§ **Given passage**
^^^^^^^^
To see where I'm headed, take a look at the demo program in Figure 1. It uses each of the three different techniques to generate six sets of random indices between 0 and 9. Notice that the indices generated by the brute-force method are sorted, but the indices generated by the Fisher-shuffle and reservoir-sampling methods aren't sorted.
I'll walk you through the demo program so you'll understand the pros and cons of each technique and know when each technique is appropriate. I coded the demo program using C#, but you should have no trouble refactoring the demo code to another language such as Visual Basic or JavaScript. This article assumes you have intermediate-level programming skills. I've removed all error checking from the demo program to keep the main ideas clear.
The Demo Program Structure
To create the demo program, I launched Visual Studio and created a new C# console application named DistinctIndices. The demo has no significant .NET dependencies, so any version of Visual Studio will work. After the template code loaded in the Visual Studio editor, I deleted all unnecessary using statements at the top of file Program.cs, leaving just the reference to the System namespace.
The overall structure of the demo program, with some minor edits to the WriteLine statements, is presented in Listing 1.
Listing 1. Distinct indices program structure.
using System;
namespace DistinctIndices
{
class Program
{
static Random rnd = new Random(0);
static void Main(string[] args)
{
Console.WriteLine("Begin demo generating random, distinct, " +
"array indices\n");
Console.WriteLine("Generating six sets of 4 random ints " +
"between 0 and 9 using brute-force\n");
for (int i = 0; i < 6; ++i)
{
int[] indices = Brute(4, 10);
Console.Write("set " + i + ": ");
ShowVector(indices);
}
Console.WriteLine("Generating six sets of 4 random ints " +
"between 0 and 9 using Fisher-shuffle\n");
for (int i = 0; i < 6; ++i)
{
int[] indices = Fisher(4, 10);
Console.Write("set " + i + ": ");
ShowVector(indices);
}
Console.WriteLine("Generating six sets of 4 random ints " +
"between 0 and 9 using reservoir-sampling\n");
for (int i = 0; i < 6; ++i)
{
int[] indices = Reservoir(4, 10);
Console.Write("set " + i + ": ");
ShowVector(indices);
}
Console.WriteLine("End demo\n");
Console.ReadLine();
}
static int[] Brute(int n, int range) { . . }
private static bool HasDups(int[] array) { . . }
static int[] Fisher(int n, int range) { . . }
static int[] Reservoir(int n, int range) { . . }
private static void ShowVector(int[] vector) { . . }
} // Program
} // ns
Method Brute implements the brute-force technique. Method HasDups is a helper method used by method Brute. Method Fisher implements the Fisher-shuffle technique. Method Reservoir implements the reservoir-sampling technique. Method ShowVector is a convenience helper to display results in the Main method.
^^^^^^^^
§ **Information given**
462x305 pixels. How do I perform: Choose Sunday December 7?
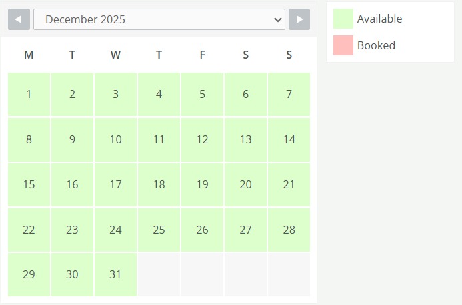coord(289,94)
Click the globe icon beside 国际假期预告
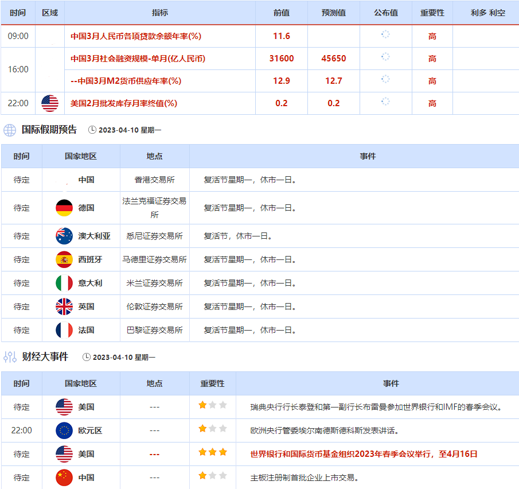The width and height of the screenshot is (519, 489). (10, 130)
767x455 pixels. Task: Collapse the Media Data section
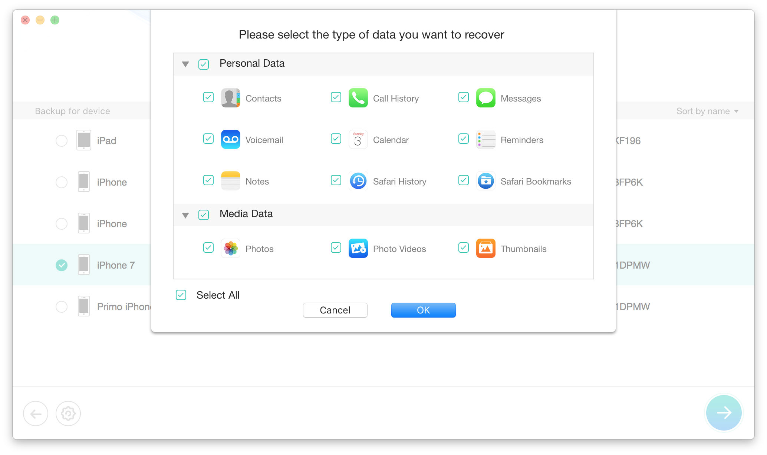185,215
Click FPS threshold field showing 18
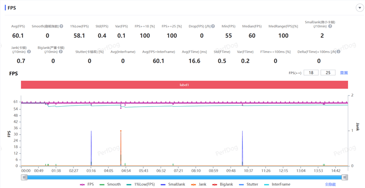Screen dimensions: 365x188 click(x=311, y=73)
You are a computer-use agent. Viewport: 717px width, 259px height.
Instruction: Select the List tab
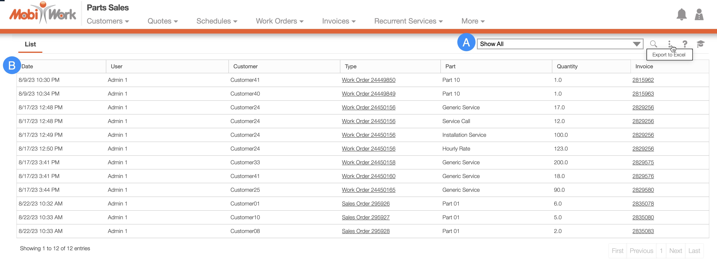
^^^^^^^^
§ **Exercise requirements**
[a] Transcribe the part of the article on distinct random indices that begins at the words "The overall structure" and stops after the words "void Main(string[] args)".
[b] Restate word for word the lines of the listing from the line containing "Click FPS threshold field showing 18" through the end of the listing, omitting the pictures.
The listing is unrelated to the article on generating distinct random indices.

§ **Replies**
[a]
The overall structure of the demo program, with some minor edits to the WriteLine statements, is presented in Listing 1.
Listing 1. Distinct indices program structure.
using System;
namespace DistinctIndices
{
class Program
{
static Random rnd = new Random(0);
static void Main(string[] args)

[b]
Click FPS threshold field showing 18
Screen dimensions: 365x188 click(x=311, y=73)
You are a computer-use agent. Viewport: 717px width, 259px height.
Instruction: Select the List tab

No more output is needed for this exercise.